TRPV1 receptor in expression of opioid-induced hyperalgesia.

ABSTRACT

UNLABELLED Opiates are currently the mainstay for treatment of moderate to severe pain. However, prolonged administration of opiates has been reported to elicit hyperalgesia in animals, and examples of opiate-induced hyperalgesia have been reported in humans as well. Despite the potential clinical significance of such opiate-induced actions, the mechanisms of opiate-induced hypersensitivity remain unknown. The transient receptor potential vanilloid1 (TRPV1) receptor, a molecular sensor of noxious heat, acts as an integrator of multiple forms of noxious stimuli and plays an important role in the development of inflammation-induced hyperalgesia.
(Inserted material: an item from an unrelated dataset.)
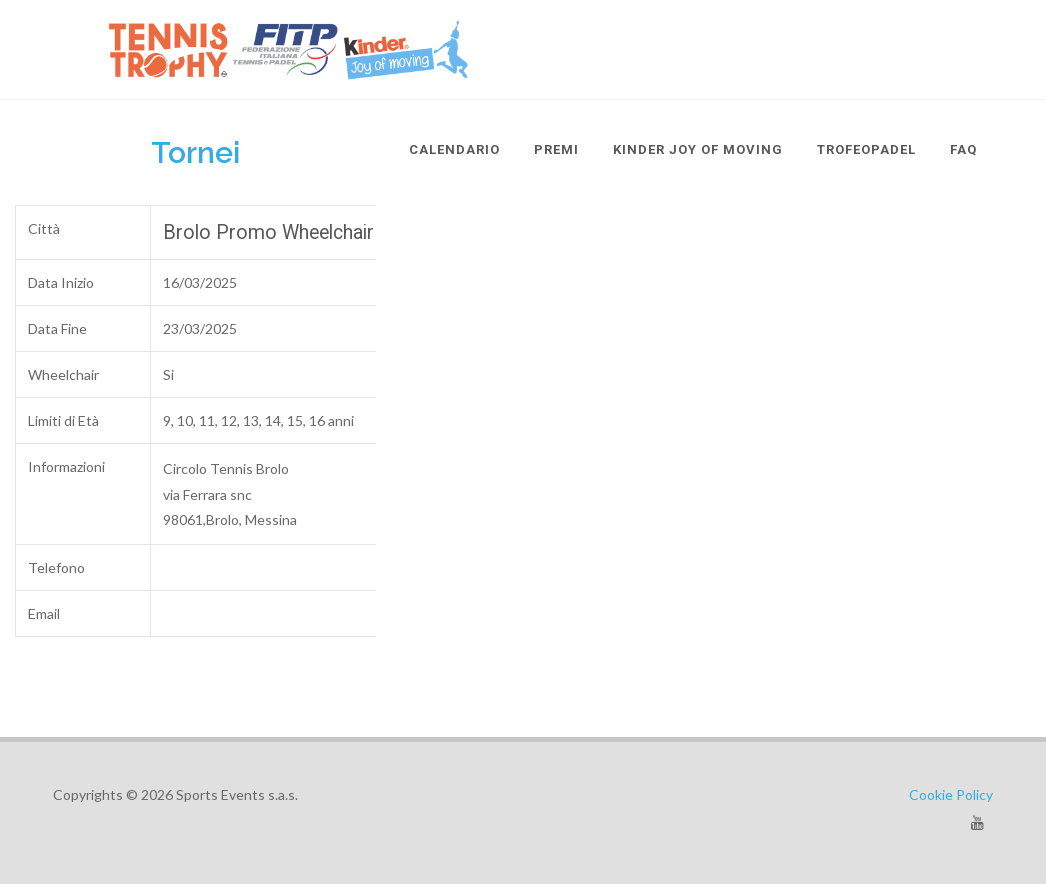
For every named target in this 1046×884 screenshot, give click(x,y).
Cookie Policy (951, 794)
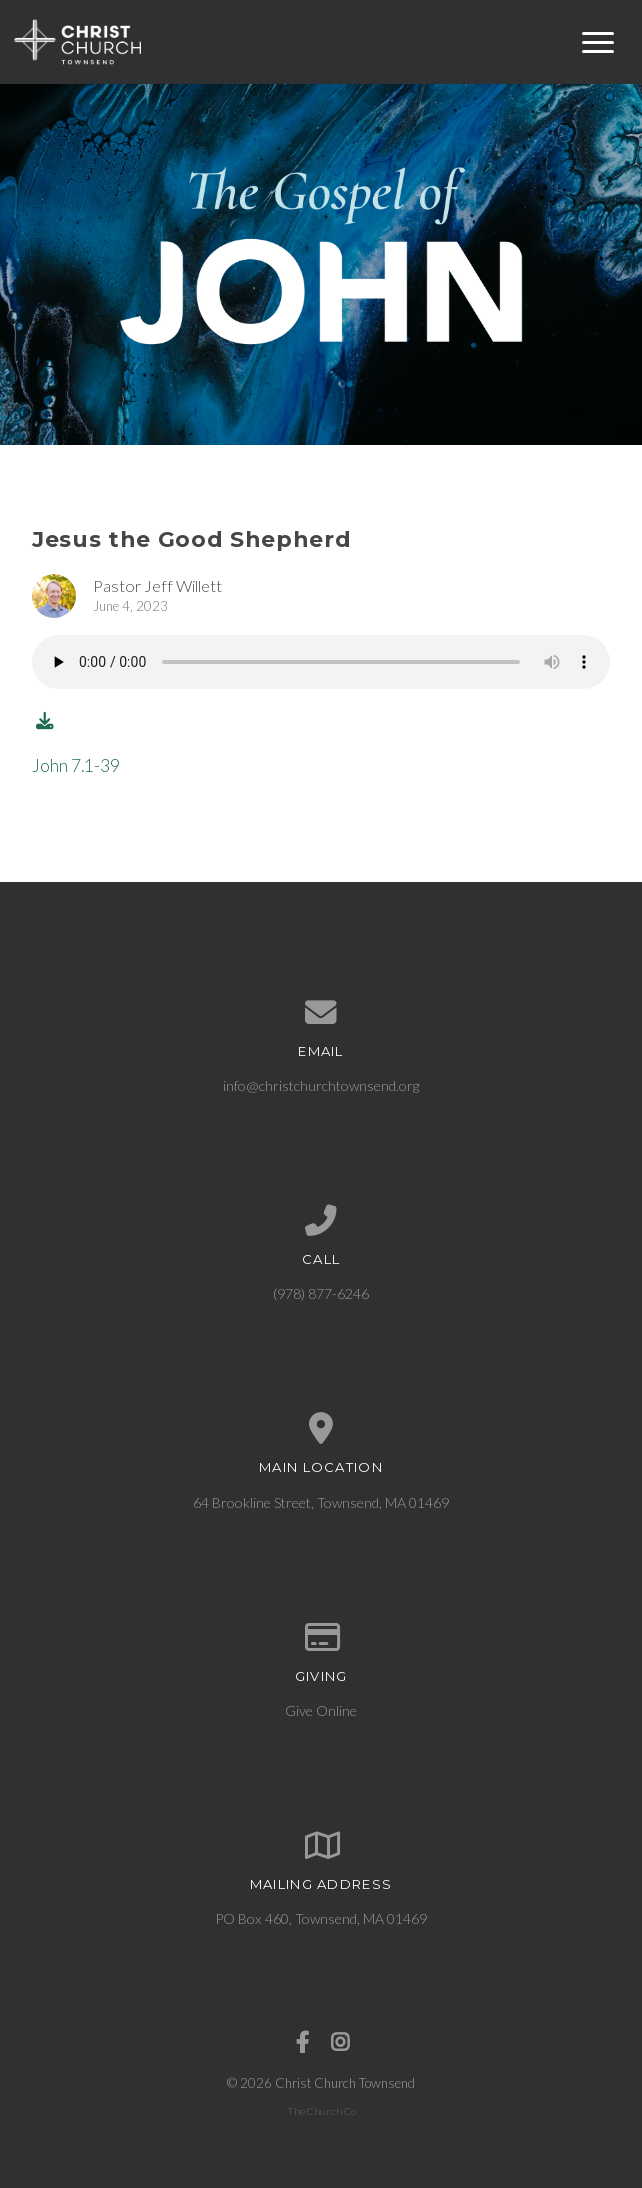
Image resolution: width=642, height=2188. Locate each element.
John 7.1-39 (76, 765)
Because animals treated with opiates show thermal hyperalgesia, we examined the possible role of TRPV1 receptors in the development of morphine-induced hyperalgesia using TRPV1 wild-type (WT) and knock-out (KO) mice and with administration of a TRPV1 antagonist in mice and rats. Administration of morphine by subcutaneous implantation of morphine pellets elicited both thermal and tactile hypersensitivity in TRPV1 WT mice but not in TRPV1 KO mice. Moreover, oral administration of a TRPV1 antagonist reversed both thermal and tactile hypersensitivity induced by sustained morphine administration in mice and rats. Immunohistochemical analyses indicate that sustained morphine administration modestly increases TRPV1 labeling in the dorsal root ganglia. In addition, sustained morphine increased flinching and plasma extravasation after peripheral stimulation with capsaicin, suggesting an increase in TRPV1 receptor function in the periphery in morphine-treated animals. Collectively, our data indicate that the TRPV1 receptor is an essential peripheral mechanism in expression of morphine-induced hyperalgesia. PERSPECTIVE Opioid-induced hyperalgesia possibly limits the usefulness of opioids, emphasizing the value of alternative methods of pain control. We demonstrate that TRPV1 channels play an important role in peripheral mechanisms of opioid-induced hyperalgesia. Such information may lead to the discovery of analgesics lacking such adaptations and improving treatment of chronic pain.